Harvard, Hair, and Harter’s Hunt for Perfection

Dave Wohl drives to the basket during Penn’s 103–72 win over Harvard at the Palestra 50 years ago. It was one of 28 wins for the 1970–71 Quakers—and the game, jokes Wohl, that “saved civilization.”

If you look up Dave Wohl C’71’s trading card from when he played for the old Buffalo Braves of the NBA, you’ll see a photo of a player with a mustache, long sideburns, and bushy hair.

He never would have looked that way a couple of years earlier when he was a senior leader on the famed 1970–71 Penn basketball team that went 28–1 before its season ended with a stunningly lopsided 90–47 loss to Villanova in the NCAA tournament [“Almost Perfect,” Mar|Apr 2011].

His coach, the late Dick Harter Ed’53, wouldn’t allow it.

A former Marine who ran grueling practices and preached discipline, Harter once shocked Wohl and fellow senior guard Steve Bilsky W’71 when he told them that their hair had grown a quarter of an inch longer than he could permit. “You have to remember this was the hippie era,” Wohl says, recalling that the haircut meeting came right before the Quakers were scheduled to play at Ivy League upstart Harvard on January 7, 1971. “Harvard had these guys with long hair and beards and big afros, and it really began to be built up.
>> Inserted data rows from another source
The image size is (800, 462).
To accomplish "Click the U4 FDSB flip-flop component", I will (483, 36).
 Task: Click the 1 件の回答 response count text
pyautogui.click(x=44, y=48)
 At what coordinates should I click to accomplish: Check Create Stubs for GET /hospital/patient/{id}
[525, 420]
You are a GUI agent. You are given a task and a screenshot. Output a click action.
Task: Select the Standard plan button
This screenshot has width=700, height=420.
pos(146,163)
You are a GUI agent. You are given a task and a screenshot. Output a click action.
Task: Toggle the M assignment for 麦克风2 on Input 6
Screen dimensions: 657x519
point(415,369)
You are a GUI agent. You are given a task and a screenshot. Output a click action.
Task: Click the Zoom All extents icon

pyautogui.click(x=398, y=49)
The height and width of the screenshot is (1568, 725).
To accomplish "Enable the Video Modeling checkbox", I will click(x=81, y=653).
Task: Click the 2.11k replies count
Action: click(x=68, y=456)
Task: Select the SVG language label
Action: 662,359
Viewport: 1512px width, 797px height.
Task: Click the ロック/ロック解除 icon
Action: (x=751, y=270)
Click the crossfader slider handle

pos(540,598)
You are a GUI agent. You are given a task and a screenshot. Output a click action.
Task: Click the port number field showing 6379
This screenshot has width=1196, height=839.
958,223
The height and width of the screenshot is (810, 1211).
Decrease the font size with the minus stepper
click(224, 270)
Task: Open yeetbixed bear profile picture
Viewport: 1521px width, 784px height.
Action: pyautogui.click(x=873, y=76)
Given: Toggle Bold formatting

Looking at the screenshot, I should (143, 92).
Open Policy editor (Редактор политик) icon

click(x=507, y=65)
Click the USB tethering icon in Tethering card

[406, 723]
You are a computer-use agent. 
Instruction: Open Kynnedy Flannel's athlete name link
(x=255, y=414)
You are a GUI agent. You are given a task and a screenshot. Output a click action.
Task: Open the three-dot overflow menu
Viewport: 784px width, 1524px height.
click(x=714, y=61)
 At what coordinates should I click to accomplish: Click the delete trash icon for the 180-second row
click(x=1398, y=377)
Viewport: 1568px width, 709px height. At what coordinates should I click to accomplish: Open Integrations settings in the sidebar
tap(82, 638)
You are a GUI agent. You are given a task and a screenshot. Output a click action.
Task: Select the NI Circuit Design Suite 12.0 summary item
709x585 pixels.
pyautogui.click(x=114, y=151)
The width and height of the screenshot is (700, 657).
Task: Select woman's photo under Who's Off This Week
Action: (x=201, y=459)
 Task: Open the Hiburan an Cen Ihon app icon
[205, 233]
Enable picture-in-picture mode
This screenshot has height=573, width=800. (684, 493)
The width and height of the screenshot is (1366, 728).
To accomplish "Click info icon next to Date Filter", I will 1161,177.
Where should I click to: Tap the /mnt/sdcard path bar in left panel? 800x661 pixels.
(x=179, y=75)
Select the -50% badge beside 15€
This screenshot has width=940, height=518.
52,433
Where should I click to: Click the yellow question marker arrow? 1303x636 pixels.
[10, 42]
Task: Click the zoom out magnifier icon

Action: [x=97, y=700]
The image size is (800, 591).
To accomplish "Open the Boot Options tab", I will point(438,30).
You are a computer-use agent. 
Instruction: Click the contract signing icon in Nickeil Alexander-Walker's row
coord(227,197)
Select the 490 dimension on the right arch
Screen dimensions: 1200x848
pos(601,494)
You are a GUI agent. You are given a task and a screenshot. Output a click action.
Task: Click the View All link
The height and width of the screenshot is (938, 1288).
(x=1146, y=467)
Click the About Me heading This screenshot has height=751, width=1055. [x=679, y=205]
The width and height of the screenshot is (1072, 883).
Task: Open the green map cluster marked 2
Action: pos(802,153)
It wasn’t just a game to see who was better. It was, all of a sudden, if we lose discipline, civilization is going to hell.”

Penn beat Harvard, 81–62, in the first matchup, and then followed that up with a 103–72 rout of the Crimson at the Palestra on February 19, with the clean-shaven Wohl logging 12 points and a then-program record 12 assists in the win. (The New York Times recap of that game opened: “Harvard displayed better looking hairdos, but Penn had far superior basketball ability.”)

“A lot of the preseason talk was that Harvard would dethrone Penn as Ivy League champion,” recalls Wohl, pointing to the emergence of the Crimson’s two sophomore stars, James Brown (who went on to become a famous sportscaster) and Floyd Lewis. Yet for Wohl and his teammates, “we were more scared that Dick Harter was going to make practices harder if we lost” than they were of any Harvard player.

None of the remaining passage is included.